Your task
Turn everything from the line containing "Image resolution: width=1506" down to the end of the records below into a numbered list, skipping blank lines. Leave the pictures out of your answer.

--

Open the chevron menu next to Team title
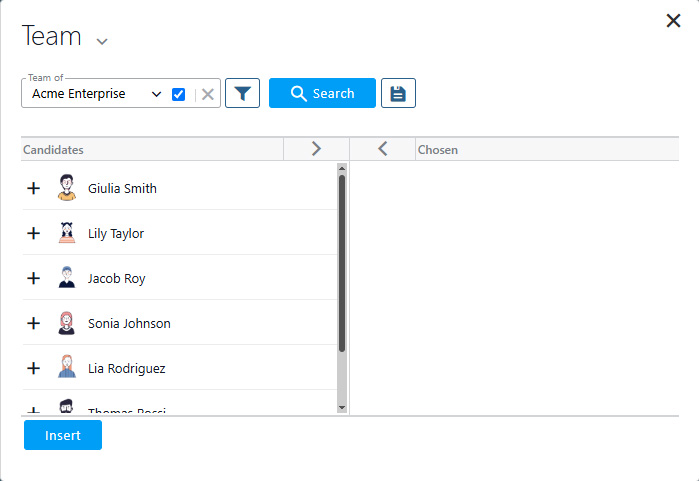 pos(102,41)
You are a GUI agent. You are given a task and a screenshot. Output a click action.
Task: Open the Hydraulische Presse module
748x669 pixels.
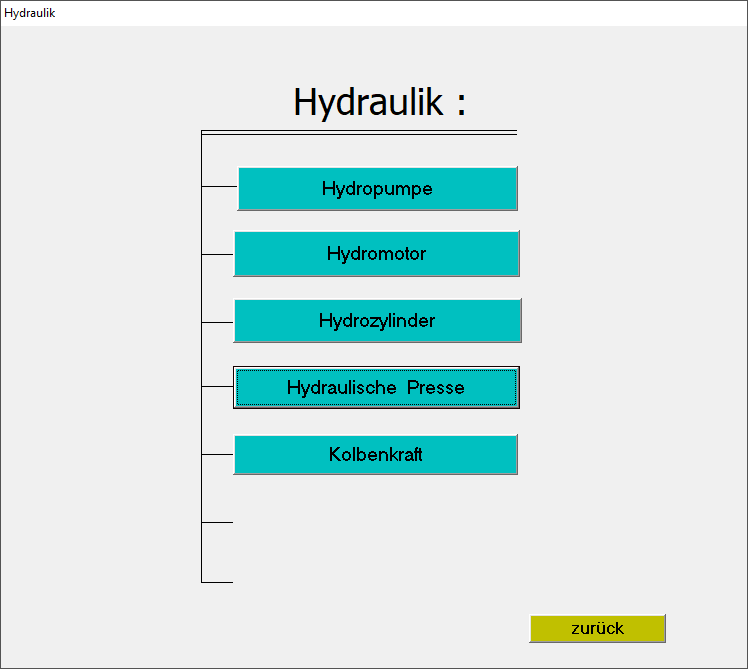376,387
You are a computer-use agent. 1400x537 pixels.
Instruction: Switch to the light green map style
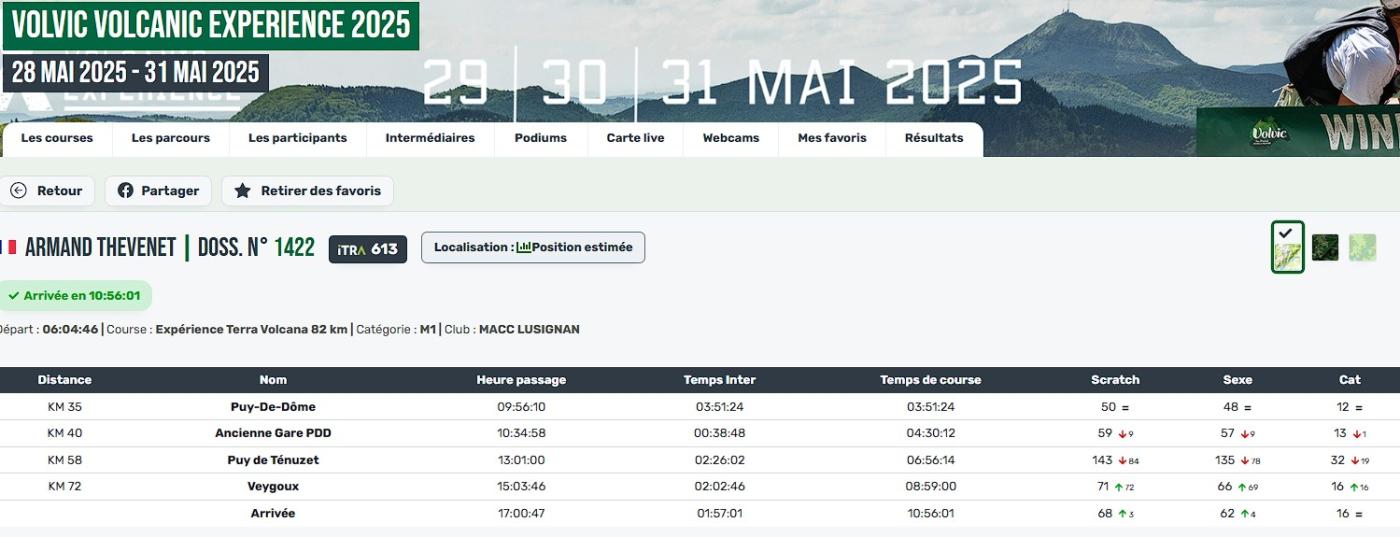(x=1362, y=248)
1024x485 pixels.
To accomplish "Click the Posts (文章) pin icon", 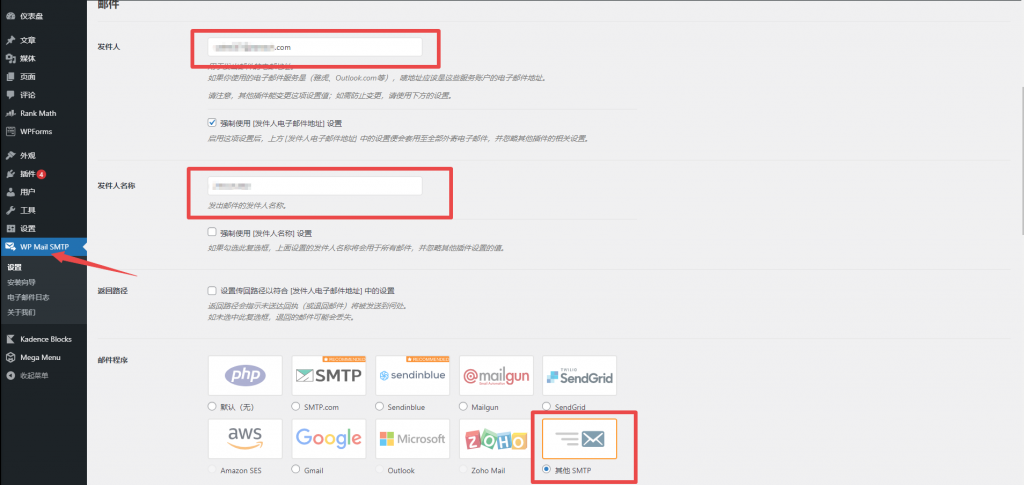I will tap(10, 40).
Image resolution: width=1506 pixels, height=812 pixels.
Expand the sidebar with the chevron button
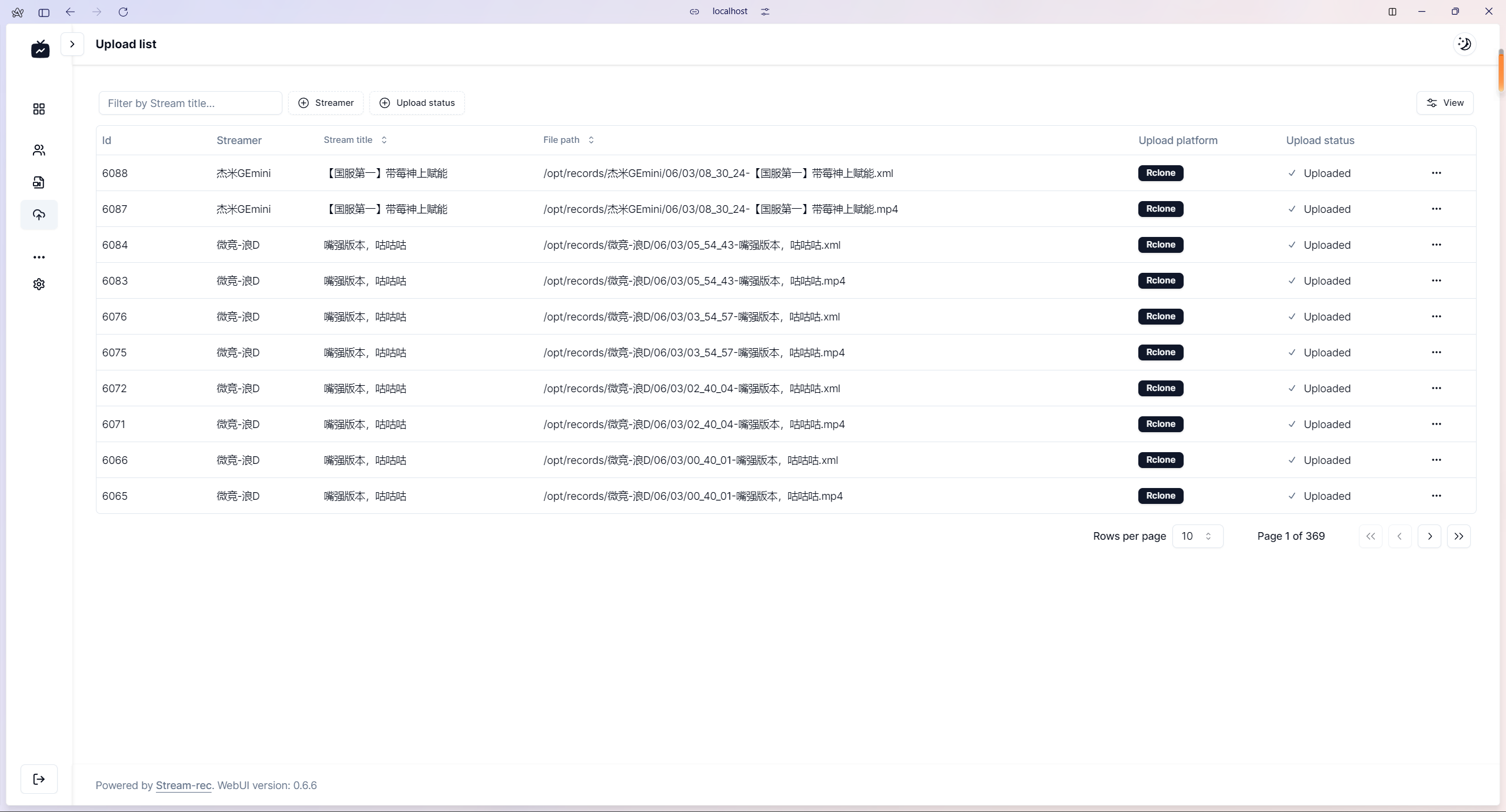pyautogui.click(x=72, y=44)
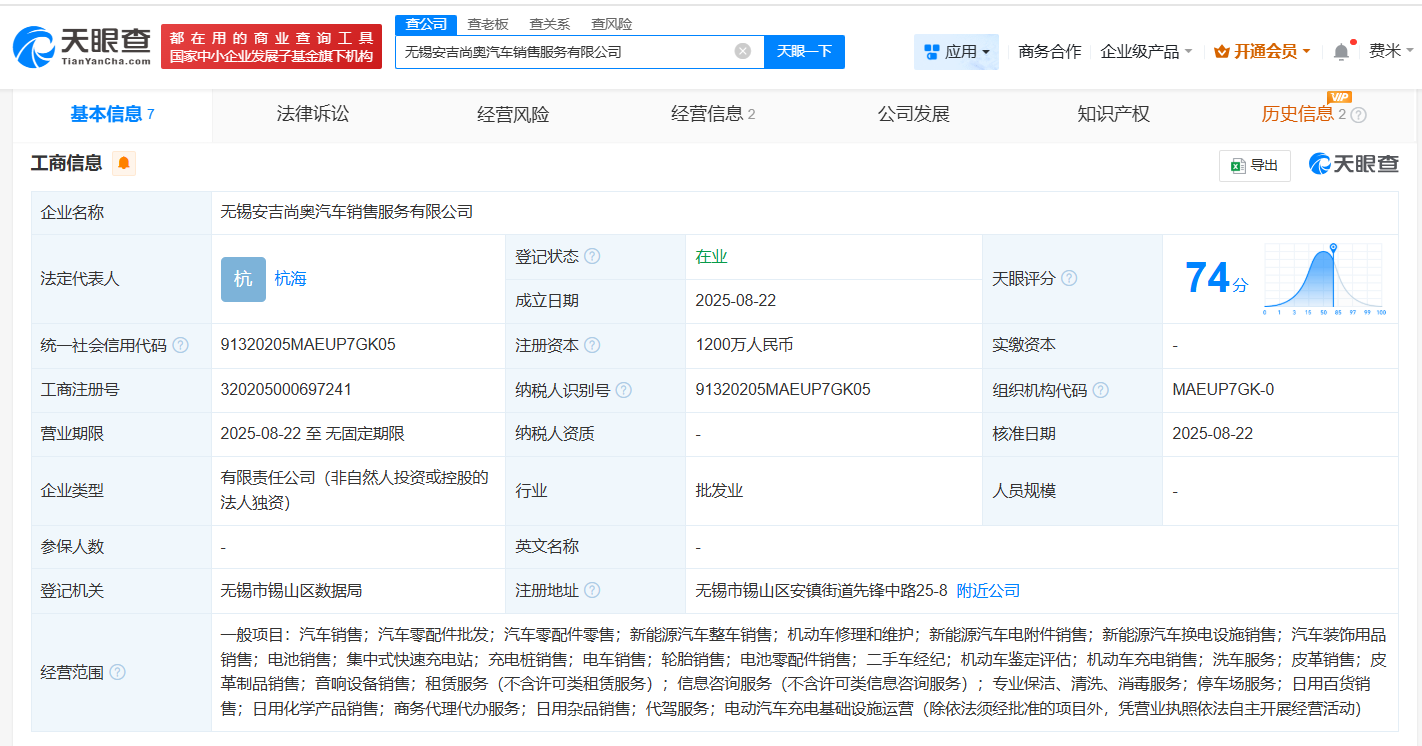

--

Result of this task
1. Image resolution: width=1506 pixels, height=812 pixels.
2. Expand the sidebar with the chevron button
3. pyautogui.click(x=72, y=44)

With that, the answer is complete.